SYDNEY: It's time for brands to think beyond art and embrace science, as neuroscientific research can now show how creative choice in ads can actually drive away potential customers, an academic has said.

According to Emeritus Professor Richard Silberstein, who is the founder of consultancy Neuro-Insight, long-term memory encoding in a consumer at the time of branding or a key message in an ad is one of the most powerful indicators of future commercial actions, such as a purchase – but advertisers are often driving away consumers without knowing it.

"What we think is the purpose of long-term memory is not so much to be a store of things that happened, but to be a guide to future behaviour," he told the recent Mumbrella360 conference. (For more details, read WARC's exclusive report: How long-term memory drives advertising effectiveness.)

But marketers and advertising creatives must be aware of how neuroscience impacts the effectiveness of their work.

In particular, Silberstein warned marketers to be aware of 'conceptual closure' – where long-term memory encoding drops off and thus information retention drops.

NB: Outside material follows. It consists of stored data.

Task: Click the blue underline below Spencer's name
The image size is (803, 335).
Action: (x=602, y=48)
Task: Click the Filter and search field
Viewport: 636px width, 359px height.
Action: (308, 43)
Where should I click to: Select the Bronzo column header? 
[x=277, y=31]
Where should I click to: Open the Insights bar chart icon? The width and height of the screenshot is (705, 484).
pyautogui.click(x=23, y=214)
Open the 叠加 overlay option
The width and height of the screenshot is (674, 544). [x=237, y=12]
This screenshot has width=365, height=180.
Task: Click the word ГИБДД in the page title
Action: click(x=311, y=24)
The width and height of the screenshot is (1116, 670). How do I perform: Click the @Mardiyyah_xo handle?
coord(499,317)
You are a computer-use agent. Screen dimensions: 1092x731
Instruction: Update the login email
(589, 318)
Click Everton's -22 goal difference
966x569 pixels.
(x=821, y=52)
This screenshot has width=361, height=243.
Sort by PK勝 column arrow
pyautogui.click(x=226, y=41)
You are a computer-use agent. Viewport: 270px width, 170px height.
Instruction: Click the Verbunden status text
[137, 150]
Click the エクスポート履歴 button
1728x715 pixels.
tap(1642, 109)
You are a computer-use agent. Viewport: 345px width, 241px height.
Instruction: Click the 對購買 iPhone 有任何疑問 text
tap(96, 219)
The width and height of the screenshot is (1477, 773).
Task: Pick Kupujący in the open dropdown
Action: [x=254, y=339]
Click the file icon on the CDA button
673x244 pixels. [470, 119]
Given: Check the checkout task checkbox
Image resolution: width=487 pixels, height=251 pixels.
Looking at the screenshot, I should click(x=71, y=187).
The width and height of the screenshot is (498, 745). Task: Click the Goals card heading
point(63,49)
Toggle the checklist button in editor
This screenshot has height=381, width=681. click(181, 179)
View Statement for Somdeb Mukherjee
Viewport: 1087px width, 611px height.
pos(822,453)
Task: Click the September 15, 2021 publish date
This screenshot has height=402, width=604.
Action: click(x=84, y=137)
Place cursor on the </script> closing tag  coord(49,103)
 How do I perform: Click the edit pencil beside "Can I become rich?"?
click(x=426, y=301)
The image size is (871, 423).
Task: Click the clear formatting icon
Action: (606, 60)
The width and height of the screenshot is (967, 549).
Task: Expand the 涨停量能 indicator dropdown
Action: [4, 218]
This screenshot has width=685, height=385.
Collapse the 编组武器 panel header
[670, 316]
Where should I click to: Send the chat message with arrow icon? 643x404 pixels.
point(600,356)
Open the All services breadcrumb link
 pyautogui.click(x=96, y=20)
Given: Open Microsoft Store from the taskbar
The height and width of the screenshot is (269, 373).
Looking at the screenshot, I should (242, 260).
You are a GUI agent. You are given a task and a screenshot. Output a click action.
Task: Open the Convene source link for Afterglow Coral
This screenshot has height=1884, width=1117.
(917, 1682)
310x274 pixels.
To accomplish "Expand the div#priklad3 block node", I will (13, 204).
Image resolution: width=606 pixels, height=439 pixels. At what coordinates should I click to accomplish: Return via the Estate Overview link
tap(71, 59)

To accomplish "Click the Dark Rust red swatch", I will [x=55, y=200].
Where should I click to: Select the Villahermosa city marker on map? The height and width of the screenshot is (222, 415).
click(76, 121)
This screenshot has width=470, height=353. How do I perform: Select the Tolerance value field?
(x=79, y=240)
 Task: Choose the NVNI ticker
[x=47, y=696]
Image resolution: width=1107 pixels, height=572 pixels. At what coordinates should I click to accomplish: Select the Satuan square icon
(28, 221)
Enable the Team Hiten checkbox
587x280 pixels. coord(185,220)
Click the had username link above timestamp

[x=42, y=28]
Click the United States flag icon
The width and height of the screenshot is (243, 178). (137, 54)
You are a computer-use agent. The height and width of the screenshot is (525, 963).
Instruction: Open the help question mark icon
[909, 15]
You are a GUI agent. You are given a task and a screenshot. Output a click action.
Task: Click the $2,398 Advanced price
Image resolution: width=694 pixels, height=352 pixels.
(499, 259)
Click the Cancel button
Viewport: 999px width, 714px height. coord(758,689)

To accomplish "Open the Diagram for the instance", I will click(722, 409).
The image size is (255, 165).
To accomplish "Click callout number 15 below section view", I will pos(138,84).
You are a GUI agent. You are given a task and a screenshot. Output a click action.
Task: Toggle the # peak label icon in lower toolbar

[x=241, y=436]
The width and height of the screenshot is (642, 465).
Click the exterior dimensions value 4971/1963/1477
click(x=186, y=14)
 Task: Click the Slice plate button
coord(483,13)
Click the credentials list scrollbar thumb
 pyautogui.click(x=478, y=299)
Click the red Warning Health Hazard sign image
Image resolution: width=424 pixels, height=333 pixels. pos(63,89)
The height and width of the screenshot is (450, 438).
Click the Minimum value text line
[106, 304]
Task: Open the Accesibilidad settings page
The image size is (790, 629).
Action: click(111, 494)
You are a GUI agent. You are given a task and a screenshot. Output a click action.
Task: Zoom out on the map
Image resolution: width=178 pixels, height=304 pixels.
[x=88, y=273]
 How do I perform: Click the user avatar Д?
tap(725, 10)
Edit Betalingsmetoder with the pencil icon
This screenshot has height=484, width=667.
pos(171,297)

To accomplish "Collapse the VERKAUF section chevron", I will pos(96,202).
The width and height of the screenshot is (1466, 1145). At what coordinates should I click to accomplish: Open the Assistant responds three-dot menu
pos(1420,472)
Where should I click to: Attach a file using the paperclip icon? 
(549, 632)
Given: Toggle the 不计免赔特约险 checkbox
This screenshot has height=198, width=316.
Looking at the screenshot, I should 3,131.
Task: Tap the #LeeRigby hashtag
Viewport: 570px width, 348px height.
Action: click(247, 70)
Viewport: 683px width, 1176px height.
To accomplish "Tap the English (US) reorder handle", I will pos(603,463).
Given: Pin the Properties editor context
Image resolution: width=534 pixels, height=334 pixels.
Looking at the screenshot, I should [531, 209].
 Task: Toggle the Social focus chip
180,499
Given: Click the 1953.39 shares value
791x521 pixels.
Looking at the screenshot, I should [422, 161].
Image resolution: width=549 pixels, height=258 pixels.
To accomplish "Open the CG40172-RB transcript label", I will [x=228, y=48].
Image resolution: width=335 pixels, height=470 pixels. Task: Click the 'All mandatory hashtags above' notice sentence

Conceptual closure can be triggered by creative decisions in the ad, such as imagery or soundtrack, without a consumer – or the marketer who has put a lot of money behind a TV campaign - even realising the negative effect.

"The sort of thing that can trigger conceptual closure is anything which tells the brain 'This is the end of the story. This is an end of the narrative'," Silberstein explained.

"When you are experiencing anything, for example, the brain will break up that experience into little lumps and store it. What the brain is looking for is what's called an 'event boundary', (like) the difference at the end of one (lump), the punchline of a joke, for example," he said.

Silberstein advised that creatives pay attention to detail, as subtle things can have a huge effect on consumer motivation. "Short strategies have to be right, but in execution, little things can have a huge impact," he said.